#### [Task item]
What is the number of lines in these entries that include "computer"? Write that number and no other text.

#### [Source information]
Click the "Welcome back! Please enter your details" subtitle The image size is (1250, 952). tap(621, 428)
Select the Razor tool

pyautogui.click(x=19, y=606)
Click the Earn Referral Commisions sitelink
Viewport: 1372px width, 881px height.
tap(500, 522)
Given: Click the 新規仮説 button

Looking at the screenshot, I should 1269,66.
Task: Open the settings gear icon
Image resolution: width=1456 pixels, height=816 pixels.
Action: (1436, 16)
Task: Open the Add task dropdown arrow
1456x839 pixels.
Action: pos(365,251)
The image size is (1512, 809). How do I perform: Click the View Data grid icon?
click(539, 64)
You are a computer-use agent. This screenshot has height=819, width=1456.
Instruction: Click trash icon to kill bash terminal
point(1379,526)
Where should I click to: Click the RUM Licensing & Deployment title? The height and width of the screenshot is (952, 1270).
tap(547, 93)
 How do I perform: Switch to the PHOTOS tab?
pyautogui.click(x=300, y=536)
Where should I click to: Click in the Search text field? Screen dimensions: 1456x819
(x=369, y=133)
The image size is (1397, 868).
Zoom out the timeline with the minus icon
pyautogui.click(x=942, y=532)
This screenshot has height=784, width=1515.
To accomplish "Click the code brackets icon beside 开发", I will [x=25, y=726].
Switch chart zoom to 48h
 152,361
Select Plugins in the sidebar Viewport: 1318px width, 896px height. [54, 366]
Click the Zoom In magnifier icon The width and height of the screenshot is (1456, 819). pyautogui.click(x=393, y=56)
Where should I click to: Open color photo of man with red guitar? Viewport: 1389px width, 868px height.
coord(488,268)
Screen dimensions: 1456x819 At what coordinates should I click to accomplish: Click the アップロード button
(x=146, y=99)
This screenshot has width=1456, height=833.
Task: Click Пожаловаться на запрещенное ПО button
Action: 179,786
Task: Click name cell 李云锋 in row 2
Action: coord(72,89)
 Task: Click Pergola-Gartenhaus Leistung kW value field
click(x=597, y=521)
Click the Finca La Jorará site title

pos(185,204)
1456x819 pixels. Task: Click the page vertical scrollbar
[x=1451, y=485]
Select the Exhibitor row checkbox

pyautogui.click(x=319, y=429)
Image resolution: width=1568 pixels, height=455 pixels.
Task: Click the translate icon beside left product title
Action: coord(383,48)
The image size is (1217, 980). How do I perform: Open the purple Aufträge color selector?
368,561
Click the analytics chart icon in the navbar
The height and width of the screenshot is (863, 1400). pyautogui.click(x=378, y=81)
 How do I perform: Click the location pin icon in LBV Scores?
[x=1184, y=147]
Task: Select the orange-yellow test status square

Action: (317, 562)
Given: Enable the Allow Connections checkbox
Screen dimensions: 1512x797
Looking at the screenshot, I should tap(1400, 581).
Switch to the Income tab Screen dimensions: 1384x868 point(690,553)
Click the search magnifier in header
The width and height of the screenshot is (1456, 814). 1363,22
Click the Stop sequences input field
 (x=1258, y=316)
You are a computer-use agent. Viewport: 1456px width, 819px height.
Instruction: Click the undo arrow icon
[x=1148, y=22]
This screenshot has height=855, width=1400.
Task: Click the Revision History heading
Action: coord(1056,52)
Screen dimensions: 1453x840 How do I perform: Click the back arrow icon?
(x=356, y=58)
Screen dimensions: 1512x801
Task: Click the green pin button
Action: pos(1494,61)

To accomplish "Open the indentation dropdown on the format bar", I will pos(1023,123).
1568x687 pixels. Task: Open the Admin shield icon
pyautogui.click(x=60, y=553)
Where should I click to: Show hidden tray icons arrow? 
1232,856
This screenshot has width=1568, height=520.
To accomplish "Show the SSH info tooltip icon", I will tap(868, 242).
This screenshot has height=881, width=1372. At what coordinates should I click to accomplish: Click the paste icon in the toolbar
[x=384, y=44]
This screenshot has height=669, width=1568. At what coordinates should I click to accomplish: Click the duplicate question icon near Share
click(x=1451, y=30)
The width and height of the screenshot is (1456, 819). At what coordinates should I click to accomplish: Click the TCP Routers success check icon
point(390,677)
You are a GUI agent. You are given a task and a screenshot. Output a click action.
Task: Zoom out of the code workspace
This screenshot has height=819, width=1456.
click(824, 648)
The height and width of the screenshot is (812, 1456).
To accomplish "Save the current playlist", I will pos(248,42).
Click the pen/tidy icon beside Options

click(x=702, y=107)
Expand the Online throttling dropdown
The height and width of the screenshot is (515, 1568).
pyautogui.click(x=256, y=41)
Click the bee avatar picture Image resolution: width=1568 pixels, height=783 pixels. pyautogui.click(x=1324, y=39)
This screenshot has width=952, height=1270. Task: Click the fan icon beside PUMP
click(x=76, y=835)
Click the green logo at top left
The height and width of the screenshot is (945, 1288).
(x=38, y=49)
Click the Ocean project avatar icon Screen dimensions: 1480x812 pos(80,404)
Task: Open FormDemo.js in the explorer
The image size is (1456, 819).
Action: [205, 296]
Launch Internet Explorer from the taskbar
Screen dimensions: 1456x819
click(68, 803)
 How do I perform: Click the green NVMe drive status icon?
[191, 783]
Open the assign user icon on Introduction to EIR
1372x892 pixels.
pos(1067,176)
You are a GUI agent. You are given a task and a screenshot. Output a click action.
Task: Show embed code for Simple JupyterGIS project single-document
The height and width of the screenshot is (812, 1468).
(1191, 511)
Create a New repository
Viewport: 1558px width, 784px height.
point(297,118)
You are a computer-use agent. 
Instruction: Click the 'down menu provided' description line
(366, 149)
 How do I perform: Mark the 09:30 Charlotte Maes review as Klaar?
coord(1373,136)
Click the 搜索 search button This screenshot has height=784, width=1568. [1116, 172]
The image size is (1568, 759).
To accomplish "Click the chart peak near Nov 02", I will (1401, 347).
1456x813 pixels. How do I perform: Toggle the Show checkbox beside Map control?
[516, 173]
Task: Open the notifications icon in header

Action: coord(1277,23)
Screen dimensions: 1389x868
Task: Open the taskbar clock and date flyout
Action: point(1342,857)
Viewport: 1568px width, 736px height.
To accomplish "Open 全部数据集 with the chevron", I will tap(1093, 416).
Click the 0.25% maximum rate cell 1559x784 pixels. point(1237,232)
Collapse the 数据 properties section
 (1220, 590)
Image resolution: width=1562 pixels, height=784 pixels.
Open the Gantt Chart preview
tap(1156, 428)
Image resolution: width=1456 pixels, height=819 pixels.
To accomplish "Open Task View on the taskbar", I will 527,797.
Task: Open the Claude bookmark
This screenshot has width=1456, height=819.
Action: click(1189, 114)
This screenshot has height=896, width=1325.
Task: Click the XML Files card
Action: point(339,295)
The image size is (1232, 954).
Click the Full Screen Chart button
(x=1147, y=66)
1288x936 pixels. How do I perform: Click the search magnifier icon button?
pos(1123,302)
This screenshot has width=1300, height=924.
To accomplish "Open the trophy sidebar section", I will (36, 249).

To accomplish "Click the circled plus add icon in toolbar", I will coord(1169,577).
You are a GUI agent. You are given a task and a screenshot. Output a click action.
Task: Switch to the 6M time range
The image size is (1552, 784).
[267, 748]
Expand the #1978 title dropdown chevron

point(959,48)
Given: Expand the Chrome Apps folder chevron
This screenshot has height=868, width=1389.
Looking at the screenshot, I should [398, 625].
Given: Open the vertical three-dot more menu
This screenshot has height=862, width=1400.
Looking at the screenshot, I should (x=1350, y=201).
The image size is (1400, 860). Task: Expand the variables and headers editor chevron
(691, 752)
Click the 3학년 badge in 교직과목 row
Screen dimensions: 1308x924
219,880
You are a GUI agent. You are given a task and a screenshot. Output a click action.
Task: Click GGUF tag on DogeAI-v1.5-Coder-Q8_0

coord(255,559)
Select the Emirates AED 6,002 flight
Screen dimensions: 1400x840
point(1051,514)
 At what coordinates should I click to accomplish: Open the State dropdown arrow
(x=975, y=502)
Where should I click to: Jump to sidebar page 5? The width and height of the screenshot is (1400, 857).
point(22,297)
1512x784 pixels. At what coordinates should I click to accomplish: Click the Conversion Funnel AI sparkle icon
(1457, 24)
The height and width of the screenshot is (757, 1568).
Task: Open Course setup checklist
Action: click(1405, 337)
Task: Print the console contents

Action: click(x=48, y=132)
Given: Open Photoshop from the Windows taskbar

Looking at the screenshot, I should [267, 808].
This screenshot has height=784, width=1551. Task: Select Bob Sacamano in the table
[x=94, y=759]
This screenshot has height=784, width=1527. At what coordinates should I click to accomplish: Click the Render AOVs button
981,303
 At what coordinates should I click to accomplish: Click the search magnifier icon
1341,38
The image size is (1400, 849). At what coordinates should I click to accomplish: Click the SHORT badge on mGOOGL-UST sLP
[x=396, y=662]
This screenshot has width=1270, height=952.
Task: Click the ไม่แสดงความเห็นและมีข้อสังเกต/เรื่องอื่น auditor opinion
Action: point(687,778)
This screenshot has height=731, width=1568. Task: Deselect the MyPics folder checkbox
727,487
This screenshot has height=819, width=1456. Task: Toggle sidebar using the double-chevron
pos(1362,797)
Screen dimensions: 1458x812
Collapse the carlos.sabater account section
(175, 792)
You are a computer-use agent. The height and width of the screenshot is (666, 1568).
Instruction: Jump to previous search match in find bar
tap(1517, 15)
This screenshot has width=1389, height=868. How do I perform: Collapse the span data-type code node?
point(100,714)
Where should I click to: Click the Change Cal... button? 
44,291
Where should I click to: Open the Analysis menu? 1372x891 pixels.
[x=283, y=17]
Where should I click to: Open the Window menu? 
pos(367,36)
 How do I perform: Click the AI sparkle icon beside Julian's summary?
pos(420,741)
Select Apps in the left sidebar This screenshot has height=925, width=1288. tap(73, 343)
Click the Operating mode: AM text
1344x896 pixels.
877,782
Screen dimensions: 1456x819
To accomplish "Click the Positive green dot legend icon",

#### [Response]
4